Profesor FIC desarrolla junto a equipo internacional primer proyecto chileno de robótica blanda

08/08/2018 Noticias

Iniciativa impulsada por Andrés Concha y Jamie Paik, directora del Laboratorio de Robótica Reconfigurable de la EPFL, busca aplicar esta tecnología para generar energía solar y optimizar el uso del agua en zonas de secano.


La idea de vivir en un mundo rodeado de robots capaces de realizar desde tareas domésticas hasta algunas más complejas con mayor fuerza y precisión que los seres humanos era -hasta hace muy poco- una utopía futurista digna de película de ciencia ficción.

Sin embargo, el primer prototipo de robot del que se tiene registro data del siglo IV antes de Cristo y fue realizado por el matemático griego Arquitas de Tarento, quien construyó un ave mecánica que funcionaba a vapor, a la que llamó “La paloma”. Desde ese entonces, este tipo de máquinas han ido formado parte de nuestra vida cotidiana y  en los últimos años hemos sido testigos de una evolución  a pasos agigantados de la robótica en áreas y tareas antes impensadas.

En Chile, sin embargo,  queda por avanzar en el desarrollo de esta disciplina, por ello el profesor Andrés Concha, del área de física de la Facultad de Ingeniería y Ciencias, junto a la directora del Laboratorio de Robótica Reconfigurable de la  École Polytechnique Fédérale de Lausanne  (EPFL), Jamie Paik, decidieron impulsar el primer proyecto de robótica blanda en el país. Esto es, usar estas máquinas para explorar soluciones en zonas de secano (donde el ser humano no contribuye a la irrigación). La iniciativa fue posible gracias a la adjudicación  de un fondo semilla y cuenta con el apoyo de la UNESCO y de la EPFL.

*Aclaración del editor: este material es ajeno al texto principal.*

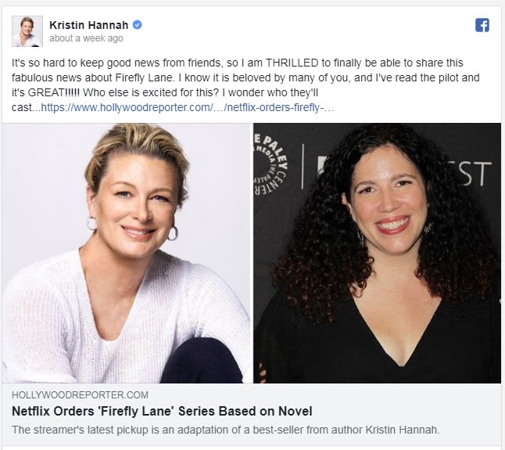Click the Paley Center logo in photo

[270, 165]
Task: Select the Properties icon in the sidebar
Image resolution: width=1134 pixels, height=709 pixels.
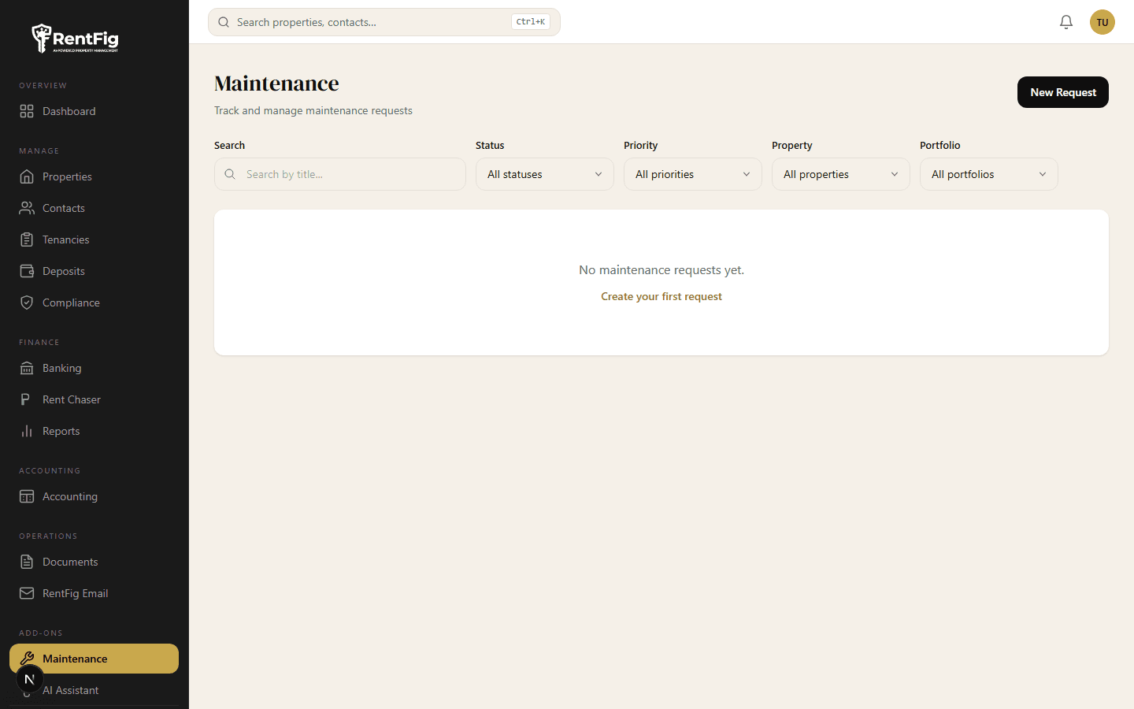Action: [x=26, y=176]
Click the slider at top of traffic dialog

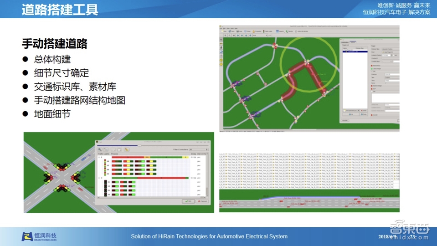139,145
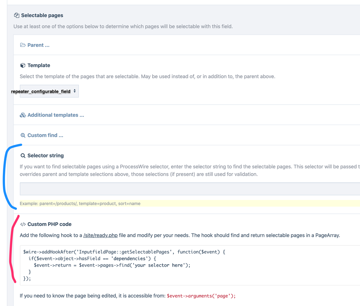
Task: Expand the Additional templates section
Action: (x=55, y=115)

» A través de este trabajo se genera el primer paso de colaboración entre  EPFL (Suiza) y la UAI. Exploraremos y optimizaremos estrategias de un sistema que permite extraer energía solar y, simultáneamente, evitar la evaporación de agua en tranques ubicados en zonas donde la radiación solar es muy alta. Además, permitirá financiar un postdoctorado para la continuidad de esta investigación y la compra de los materiales necesarios para su desarrollo»,  comentó el profesor.

“Lo que queríamos lograr con este proyecto es una aplicación real de nuestros robots”, señaló  Jamie Paik, durante su visita  a la Facultad de Ingeniería y Ciencias donde dictó  la charla Hard Callenges in Soft Robotics. En esta presentación, ante una sorprendida audiencia de alumnos y académicos, explicó de qué manera están creando la nueva generación de robots blandos y los robots inspirados en el origami, arte que consiste en el plegado de papel sin usar tijeras ni pegamento para obtener figuras de formas variadas.

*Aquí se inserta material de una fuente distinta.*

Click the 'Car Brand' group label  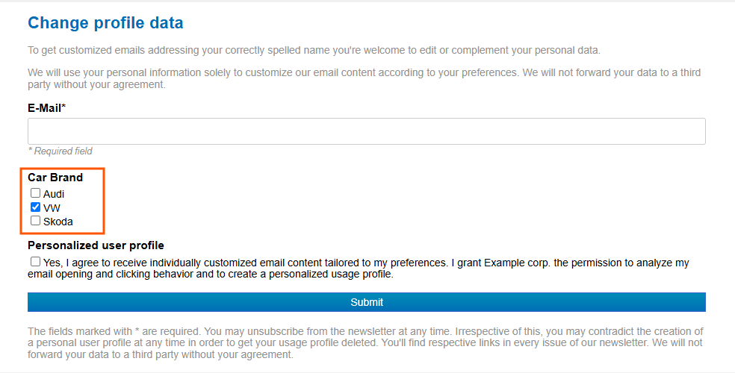pyautogui.click(x=55, y=178)
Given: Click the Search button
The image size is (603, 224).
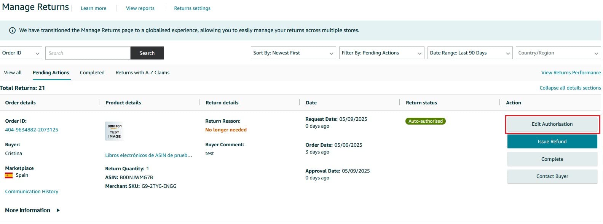Looking at the screenshot, I should (147, 53).
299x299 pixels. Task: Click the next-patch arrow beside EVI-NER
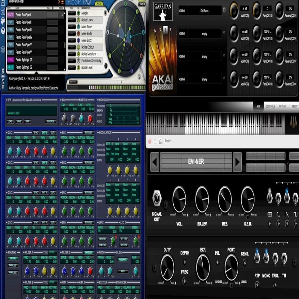[237, 162]
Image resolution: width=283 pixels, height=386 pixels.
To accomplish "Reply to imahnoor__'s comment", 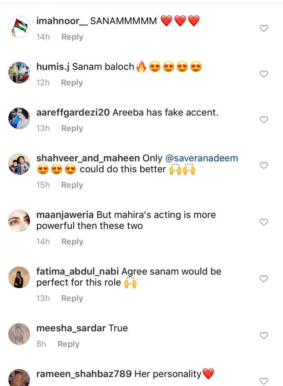I will click(72, 37).
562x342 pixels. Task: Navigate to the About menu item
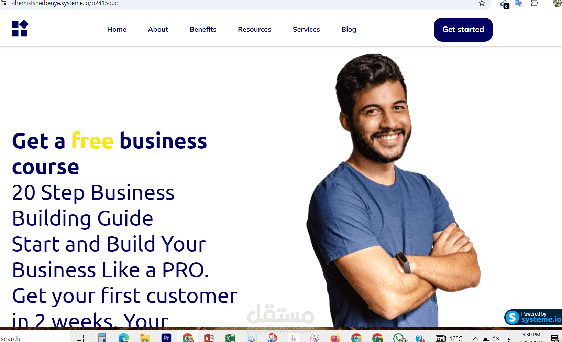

“Los robots que desarrollamos en nuestro laboratorio están enfocados en qué tipo de tecnología podemos adaptar a un ambiente real. Hay dos áreas principales: los robots de origami y robots blandos. Los primeros son muy diferentes a lo que han visto antes. Son completamente modulares y sus piezas funcionan de forma independiente y se unen a través de campos magnéticos. Los robots blandos, por otra parte, están hechos con materiales totalmente manejables, lo que les permite tener interfaces absolutamente suaves” explicó Paik y agregó que una de las cualidades de los robots blandos es que operan en forma de capas con materiales flexibles, por lo tanto se pueden ensamblar o adosar al cuerpo humano y  adaptarse a distintos espacios.

Queremos crear robots no solo funcionen en un entorno industrial sino traerlos a la vida diaria, donde las cosas no son tan predecibles o controlables”,  sostuvo la experta de la EPFL.  

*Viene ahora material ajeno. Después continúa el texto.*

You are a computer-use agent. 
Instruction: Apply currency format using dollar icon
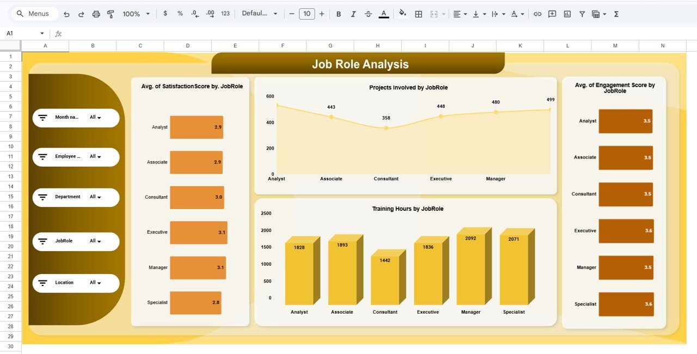pyautogui.click(x=166, y=14)
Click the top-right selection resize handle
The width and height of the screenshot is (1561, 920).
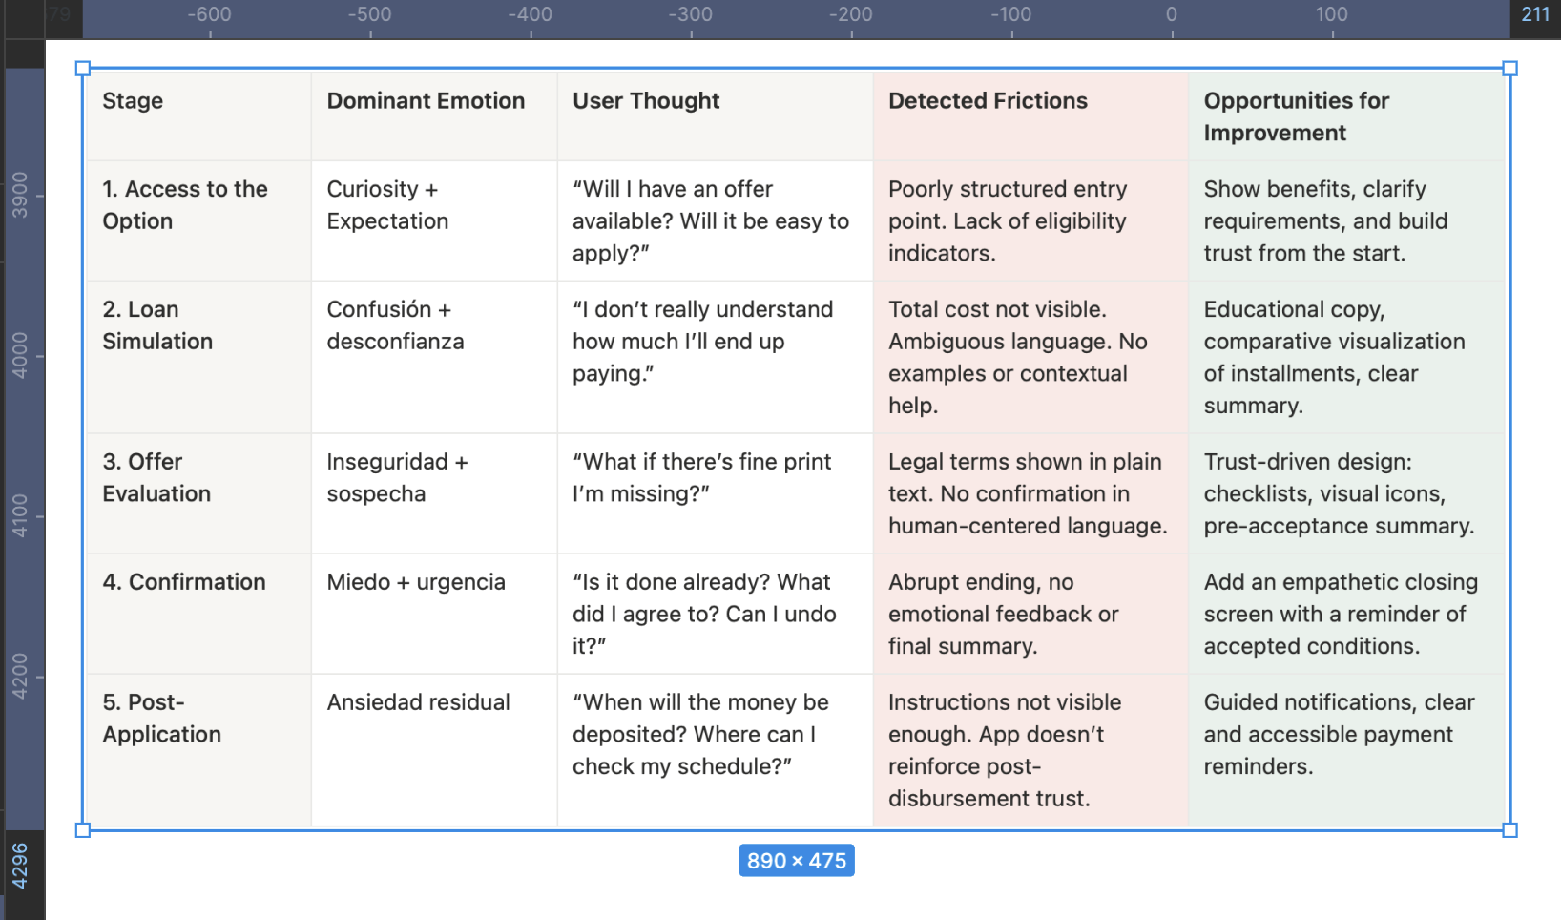tap(1509, 69)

Prueba de prototipos en la Región del Maule

Como parte de este proyecto conjunto de la Facultad de Ingeniería y Ciencias  y la  EPFL,  los investigadores visitaron la comuna de Pencahue, Región del Maule,  con el fin de explorar los tranques familiares sobre los cuales se probó un prototipo de robot, desarrollado por los académicos junto a un equipo de estudiantes de postgrado de la EPFL,  que busca combatir el problema de la escasez de agua en la zona a través de la generación de energía solar, lo que permite optimizar el uso del agua de los tranques evitando que se evapore.

El profesor Andrés Concha  no descarta que esta tecnología pueda ser aplicada en otras regiones del país, sin embargo decidieron comenzar por la Región del Maule, ya que él esoriundo de la ciudad de Talca y conoce perfectamente las necesidades de la zona.